Il y a aujourd’hui 80 ans…. Mémoire d’une vertu en partage
La Seconde Guerre mondiale et l’année 1943 – France – Maroc
Par Michel Boyer*
Il y a 80 ans, au cœur de la Seconde Guerre mondiale, se jouait, pour le Maroc et la France, un moment crucial de leur histoire politique respective et celui plus fort encore d’une participation commune dans la lutte pour la liberté du monde et le combat contre le nazisme.
Nous devons conserver la mémoire partagée de ce gigantesque conflit, le plus considérable de toute l’histoire de l’Humanité par l’ampleur de ses destructions et de ses pertes humaines dont les conséquences, on le voit bien, déterminent encore, à travers la persistance de leurs héritages, les désordres mondiaux contemporains.

◆ ◆ ◆ ◆ ◆ ◆ ◆

● CONSIGNES
(1) Traduisez en anglais cette phrase de l’extrait : « Il y a 80 ans, au cœur de la Seconde Guerre mondiale, se jouait, pour le Maroc et la France, un moment crucial de leur histoire politique respective et celui plus fort encore d’une participation commune dans la lutte pour la liberté du monde et le combat contre le nazisme. »
(2) D’après l’extrait, par quoi ce conflit est-il le plus considérable de toute l’histoire de l’Humanité ?

● DONNÉES ENREGISTRÉES

◆ ◆ ◆ ◆ ◆ ◆ ◆

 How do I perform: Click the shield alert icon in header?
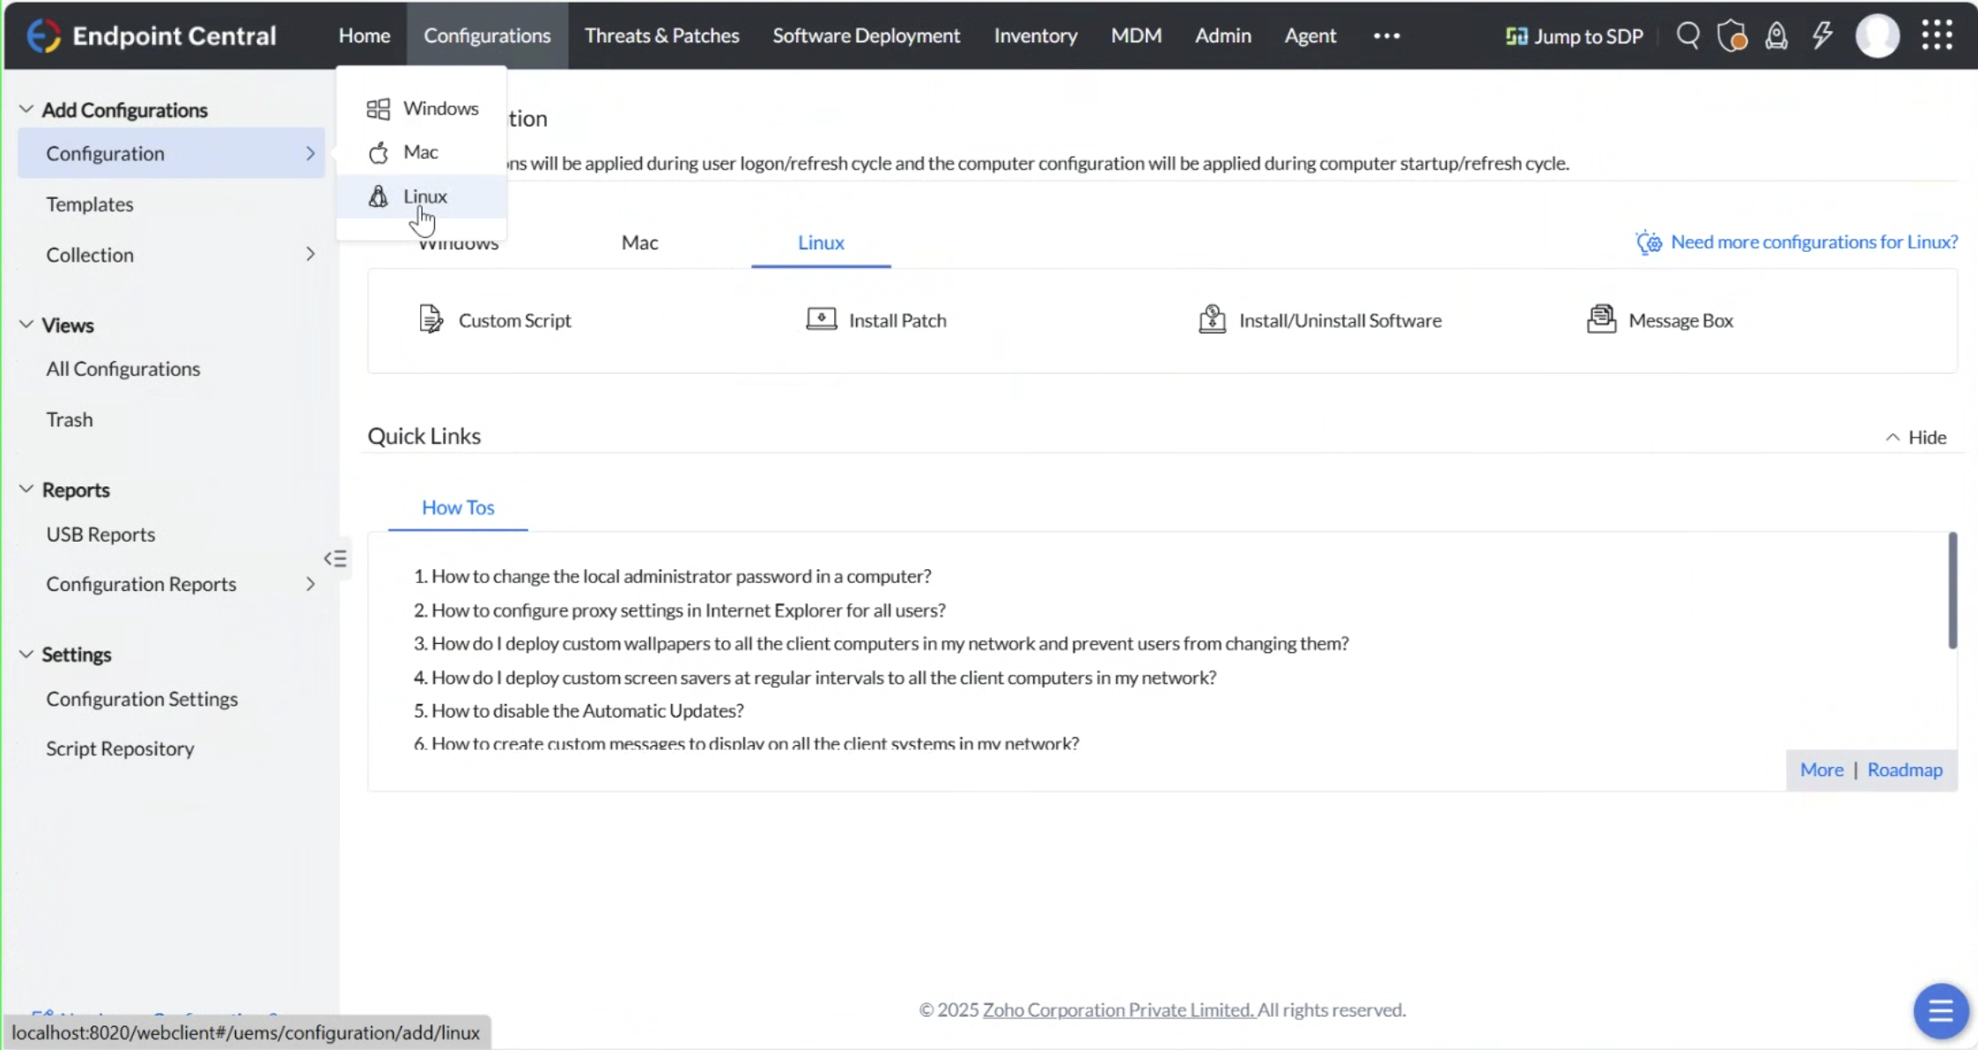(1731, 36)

◆ ◆ ◆ ◆ ◆ ◆ ◆

● CORRIGÉ DES EXERCICES
(1) Eighty years ago, in the midst of the Second World War, a crucial moment in the respective political histories of Morocco and France was unfolding, along with an even more powerful one: their joint participation in the struggle for the freedom of the world and the fight against Nazism.

(2) Par l’ampleur de ses destructions et de ses pertes humaines.